**AIM:**
Write out the entries below word for word, from the start through the line containing "[x=819, y=391]", including that line.

=== MATERIAL ===

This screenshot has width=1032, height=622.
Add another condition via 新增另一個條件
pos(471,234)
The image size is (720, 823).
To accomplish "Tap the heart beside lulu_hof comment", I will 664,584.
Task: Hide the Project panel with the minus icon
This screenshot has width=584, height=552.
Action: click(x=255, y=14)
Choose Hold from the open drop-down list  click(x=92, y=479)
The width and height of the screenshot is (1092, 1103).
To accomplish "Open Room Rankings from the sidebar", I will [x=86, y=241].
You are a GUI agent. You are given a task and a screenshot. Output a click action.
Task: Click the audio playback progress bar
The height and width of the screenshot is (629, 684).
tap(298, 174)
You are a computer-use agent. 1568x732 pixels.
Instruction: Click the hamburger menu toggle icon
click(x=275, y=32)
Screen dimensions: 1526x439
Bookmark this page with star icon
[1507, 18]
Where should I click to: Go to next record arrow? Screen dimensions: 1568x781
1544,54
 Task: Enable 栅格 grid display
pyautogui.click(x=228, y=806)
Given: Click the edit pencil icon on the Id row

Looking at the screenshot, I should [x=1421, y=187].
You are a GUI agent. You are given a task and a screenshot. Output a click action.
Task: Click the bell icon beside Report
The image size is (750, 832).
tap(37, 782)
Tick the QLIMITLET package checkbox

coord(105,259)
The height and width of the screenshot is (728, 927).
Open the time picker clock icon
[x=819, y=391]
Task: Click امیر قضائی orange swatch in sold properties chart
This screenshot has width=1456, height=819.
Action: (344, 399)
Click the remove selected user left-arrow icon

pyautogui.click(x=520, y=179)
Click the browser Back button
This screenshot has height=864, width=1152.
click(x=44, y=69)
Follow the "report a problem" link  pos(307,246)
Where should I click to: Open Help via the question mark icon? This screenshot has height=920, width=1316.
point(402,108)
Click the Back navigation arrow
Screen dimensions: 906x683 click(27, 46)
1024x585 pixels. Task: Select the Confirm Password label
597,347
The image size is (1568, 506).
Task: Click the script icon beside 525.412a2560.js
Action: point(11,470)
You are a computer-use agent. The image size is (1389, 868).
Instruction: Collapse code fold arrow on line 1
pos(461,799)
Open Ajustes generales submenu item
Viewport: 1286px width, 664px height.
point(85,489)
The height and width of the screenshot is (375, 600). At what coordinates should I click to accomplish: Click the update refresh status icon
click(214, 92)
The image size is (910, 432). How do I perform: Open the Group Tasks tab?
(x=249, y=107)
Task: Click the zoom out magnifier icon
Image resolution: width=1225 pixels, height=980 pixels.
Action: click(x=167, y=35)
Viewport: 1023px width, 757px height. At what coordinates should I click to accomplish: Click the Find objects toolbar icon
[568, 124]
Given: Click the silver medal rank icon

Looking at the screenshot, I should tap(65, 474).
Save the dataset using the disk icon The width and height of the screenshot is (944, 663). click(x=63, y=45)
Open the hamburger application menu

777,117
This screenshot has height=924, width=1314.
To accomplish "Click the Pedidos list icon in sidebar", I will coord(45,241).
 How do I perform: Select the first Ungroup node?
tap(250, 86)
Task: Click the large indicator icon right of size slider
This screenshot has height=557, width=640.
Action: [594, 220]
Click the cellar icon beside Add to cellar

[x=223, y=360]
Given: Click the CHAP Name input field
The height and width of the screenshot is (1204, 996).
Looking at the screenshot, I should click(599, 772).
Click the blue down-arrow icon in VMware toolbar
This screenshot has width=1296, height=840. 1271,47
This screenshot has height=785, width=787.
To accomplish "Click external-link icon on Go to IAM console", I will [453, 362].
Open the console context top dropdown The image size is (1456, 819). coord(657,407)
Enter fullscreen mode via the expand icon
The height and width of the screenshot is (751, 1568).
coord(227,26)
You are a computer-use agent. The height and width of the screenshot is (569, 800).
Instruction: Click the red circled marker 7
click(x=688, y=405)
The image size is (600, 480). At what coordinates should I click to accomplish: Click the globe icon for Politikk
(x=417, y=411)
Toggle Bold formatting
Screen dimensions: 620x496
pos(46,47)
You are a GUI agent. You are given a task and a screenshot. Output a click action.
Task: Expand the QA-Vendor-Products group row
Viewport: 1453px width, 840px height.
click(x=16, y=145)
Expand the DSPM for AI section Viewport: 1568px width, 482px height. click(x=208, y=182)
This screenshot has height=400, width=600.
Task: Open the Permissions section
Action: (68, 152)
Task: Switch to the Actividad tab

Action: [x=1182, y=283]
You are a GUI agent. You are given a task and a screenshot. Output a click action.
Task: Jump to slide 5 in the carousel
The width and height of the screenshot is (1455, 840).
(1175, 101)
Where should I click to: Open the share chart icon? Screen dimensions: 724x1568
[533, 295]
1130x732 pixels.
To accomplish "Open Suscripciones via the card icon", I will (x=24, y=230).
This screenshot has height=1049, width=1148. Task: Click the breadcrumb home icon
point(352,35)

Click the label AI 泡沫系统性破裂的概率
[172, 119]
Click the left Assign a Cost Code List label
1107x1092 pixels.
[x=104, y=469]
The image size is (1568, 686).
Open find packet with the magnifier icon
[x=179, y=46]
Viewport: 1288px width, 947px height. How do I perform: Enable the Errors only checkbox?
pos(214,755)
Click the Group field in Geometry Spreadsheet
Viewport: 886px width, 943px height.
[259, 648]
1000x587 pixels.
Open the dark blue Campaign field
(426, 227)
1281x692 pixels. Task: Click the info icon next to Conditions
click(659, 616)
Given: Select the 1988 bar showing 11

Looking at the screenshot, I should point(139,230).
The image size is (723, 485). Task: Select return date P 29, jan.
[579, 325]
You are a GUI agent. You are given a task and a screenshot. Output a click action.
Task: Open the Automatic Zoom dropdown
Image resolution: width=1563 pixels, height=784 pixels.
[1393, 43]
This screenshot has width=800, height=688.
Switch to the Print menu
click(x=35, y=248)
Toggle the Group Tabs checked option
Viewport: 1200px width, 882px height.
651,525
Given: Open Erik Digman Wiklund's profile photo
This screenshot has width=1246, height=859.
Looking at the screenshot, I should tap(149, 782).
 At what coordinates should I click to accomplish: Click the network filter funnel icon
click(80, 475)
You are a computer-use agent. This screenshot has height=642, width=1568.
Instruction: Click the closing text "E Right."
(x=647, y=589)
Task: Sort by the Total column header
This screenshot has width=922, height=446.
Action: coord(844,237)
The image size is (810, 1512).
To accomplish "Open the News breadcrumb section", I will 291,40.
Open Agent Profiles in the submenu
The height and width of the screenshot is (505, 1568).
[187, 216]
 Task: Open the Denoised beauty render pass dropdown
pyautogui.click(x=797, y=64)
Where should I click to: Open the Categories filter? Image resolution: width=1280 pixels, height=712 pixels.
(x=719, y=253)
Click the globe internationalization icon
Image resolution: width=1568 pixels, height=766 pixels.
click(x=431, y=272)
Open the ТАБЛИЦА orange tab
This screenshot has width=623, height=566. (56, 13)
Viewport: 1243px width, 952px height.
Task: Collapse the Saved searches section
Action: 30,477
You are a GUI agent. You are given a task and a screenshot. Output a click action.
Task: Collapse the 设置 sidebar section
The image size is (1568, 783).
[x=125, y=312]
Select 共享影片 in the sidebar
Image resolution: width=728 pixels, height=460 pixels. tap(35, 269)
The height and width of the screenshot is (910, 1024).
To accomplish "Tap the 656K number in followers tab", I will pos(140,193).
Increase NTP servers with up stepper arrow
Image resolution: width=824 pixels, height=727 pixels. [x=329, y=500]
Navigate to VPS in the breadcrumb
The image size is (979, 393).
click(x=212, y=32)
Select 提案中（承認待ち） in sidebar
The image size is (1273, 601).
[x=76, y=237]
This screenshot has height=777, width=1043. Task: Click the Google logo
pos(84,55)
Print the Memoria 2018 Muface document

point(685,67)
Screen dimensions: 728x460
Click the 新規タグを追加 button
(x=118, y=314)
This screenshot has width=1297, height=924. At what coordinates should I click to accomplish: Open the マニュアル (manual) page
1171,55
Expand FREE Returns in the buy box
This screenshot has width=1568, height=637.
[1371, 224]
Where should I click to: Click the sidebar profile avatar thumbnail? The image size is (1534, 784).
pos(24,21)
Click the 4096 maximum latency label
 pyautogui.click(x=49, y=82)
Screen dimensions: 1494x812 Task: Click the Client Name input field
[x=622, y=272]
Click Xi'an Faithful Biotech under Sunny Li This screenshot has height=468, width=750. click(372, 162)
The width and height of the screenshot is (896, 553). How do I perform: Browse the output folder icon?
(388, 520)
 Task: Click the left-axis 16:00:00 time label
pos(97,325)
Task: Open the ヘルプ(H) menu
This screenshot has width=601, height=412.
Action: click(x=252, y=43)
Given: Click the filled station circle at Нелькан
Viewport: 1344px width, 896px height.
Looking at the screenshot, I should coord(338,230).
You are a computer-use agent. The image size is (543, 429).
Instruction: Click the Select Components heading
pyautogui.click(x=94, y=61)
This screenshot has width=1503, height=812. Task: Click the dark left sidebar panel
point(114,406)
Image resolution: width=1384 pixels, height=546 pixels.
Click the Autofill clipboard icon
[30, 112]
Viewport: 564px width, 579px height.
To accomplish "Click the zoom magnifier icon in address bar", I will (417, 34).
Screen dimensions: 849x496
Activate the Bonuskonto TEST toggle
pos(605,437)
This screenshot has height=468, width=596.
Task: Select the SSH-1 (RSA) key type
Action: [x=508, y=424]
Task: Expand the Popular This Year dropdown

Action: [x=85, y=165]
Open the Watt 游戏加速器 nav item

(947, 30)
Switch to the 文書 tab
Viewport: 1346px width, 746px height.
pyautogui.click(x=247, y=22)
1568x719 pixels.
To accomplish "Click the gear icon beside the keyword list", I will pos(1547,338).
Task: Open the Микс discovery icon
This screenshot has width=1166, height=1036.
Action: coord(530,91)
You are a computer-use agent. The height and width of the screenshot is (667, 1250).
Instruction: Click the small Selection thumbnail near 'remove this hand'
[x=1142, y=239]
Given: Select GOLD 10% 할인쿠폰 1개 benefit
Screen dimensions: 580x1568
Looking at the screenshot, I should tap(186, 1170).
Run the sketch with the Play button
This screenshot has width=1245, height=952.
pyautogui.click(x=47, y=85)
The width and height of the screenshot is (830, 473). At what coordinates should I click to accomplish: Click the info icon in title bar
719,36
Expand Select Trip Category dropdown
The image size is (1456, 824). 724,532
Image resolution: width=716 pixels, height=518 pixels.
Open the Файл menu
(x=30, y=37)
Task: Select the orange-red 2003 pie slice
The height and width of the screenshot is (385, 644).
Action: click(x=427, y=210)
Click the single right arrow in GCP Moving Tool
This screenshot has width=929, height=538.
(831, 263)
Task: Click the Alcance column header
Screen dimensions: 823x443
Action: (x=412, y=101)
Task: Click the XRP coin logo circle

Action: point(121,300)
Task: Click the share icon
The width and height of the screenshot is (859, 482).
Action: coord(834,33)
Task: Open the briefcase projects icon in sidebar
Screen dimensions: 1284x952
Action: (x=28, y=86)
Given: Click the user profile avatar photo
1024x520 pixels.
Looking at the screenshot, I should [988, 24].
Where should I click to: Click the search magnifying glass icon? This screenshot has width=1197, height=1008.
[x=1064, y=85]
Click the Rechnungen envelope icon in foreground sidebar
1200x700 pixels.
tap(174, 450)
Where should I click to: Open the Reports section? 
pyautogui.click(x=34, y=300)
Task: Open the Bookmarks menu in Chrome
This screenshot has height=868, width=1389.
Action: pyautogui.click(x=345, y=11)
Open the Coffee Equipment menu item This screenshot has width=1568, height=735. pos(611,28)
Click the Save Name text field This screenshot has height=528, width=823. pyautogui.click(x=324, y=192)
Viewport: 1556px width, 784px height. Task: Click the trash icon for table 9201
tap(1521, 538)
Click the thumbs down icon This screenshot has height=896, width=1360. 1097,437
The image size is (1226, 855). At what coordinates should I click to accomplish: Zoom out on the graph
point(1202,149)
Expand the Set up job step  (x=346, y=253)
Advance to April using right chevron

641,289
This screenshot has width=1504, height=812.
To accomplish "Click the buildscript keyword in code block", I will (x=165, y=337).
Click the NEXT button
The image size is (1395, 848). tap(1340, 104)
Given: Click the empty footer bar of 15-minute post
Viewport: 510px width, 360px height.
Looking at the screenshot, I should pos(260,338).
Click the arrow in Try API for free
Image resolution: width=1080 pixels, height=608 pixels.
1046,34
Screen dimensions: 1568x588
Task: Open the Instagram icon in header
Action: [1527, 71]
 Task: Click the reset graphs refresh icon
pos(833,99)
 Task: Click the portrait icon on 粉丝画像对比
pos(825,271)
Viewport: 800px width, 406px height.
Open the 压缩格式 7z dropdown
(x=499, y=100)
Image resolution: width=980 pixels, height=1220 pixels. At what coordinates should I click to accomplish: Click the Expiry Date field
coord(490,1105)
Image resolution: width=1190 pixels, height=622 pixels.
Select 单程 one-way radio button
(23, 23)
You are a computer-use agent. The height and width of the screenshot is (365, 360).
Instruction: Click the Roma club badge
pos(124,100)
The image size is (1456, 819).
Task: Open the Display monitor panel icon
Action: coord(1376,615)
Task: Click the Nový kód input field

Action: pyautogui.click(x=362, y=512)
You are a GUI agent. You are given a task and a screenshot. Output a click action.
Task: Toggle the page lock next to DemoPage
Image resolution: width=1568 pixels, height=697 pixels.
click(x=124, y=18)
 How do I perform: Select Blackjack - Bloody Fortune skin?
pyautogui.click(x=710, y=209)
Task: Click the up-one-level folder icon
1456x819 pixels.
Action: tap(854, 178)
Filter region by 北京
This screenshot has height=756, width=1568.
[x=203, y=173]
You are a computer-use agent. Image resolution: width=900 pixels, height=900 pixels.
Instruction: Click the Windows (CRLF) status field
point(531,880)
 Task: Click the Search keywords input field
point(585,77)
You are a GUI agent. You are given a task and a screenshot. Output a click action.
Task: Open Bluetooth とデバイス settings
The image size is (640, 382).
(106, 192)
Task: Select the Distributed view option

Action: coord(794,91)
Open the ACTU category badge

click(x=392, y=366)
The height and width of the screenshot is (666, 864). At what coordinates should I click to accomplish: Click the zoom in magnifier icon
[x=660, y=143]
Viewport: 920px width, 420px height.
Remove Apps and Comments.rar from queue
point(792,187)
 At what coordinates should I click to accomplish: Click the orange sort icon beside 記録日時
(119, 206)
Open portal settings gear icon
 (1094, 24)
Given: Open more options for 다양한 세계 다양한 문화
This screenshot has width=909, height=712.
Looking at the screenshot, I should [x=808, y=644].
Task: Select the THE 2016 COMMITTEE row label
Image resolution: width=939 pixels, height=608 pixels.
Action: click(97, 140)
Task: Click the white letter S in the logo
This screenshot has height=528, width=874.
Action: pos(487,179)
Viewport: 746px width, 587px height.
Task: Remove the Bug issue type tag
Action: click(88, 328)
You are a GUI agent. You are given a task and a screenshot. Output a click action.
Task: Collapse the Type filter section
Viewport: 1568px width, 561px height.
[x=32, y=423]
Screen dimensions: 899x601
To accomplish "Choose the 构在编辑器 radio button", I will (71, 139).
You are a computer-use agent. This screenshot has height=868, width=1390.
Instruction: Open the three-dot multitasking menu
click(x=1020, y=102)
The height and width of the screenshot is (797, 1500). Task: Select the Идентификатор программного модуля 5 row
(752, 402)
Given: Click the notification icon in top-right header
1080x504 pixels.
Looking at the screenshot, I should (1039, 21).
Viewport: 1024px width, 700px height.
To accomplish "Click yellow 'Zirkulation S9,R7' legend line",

===

**REPLY TO THE EXERCISE:**
This screenshot has width=1032, height=622.
Add another condition via 新增另一個條件
pos(471,234)
The image size is (720, 823).
To accomplish "Tap the heart beside lulu_hof comment", I will 664,584.
Task: Hide the Project panel with the minus icon
This screenshot has width=584, height=552.
Action: click(x=255, y=14)
Choose Hold from the open drop-down list  click(x=92, y=479)
The width and height of the screenshot is (1092, 1103).
To accomplish "Open Room Rankings from the sidebar", I will [x=86, y=241].
You are a GUI agent. You are given a task and a screenshot. Output a click action.
Task: Click the audio playback progress bar
The height and width of the screenshot is (629, 684).
tap(298, 174)
You are a computer-use agent. 1568x732 pixels.
Instruction: Click the hamburger menu toggle icon
click(x=275, y=32)
Screen dimensions: 1526x439
Bookmark this page with star icon
[1507, 18]
Where should I click to: Go to next record arrow? Screen dimensions: 1568x781
1544,54
 Task: Enable 栅格 grid display
pyautogui.click(x=228, y=806)
Given: Click the edit pencil icon on the Id row

Looking at the screenshot, I should [x=1421, y=187].
You are a GUI agent. You are given a task and a screenshot. Output a click action.
Task: Click the bell icon beside Report
The image size is (750, 832).
tap(37, 782)
Tick the QLIMITLET package checkbox

coord(105,259)
The height and width of the screenshot is (728, 927).
Open the time picker clock icon
[x=819, y=391]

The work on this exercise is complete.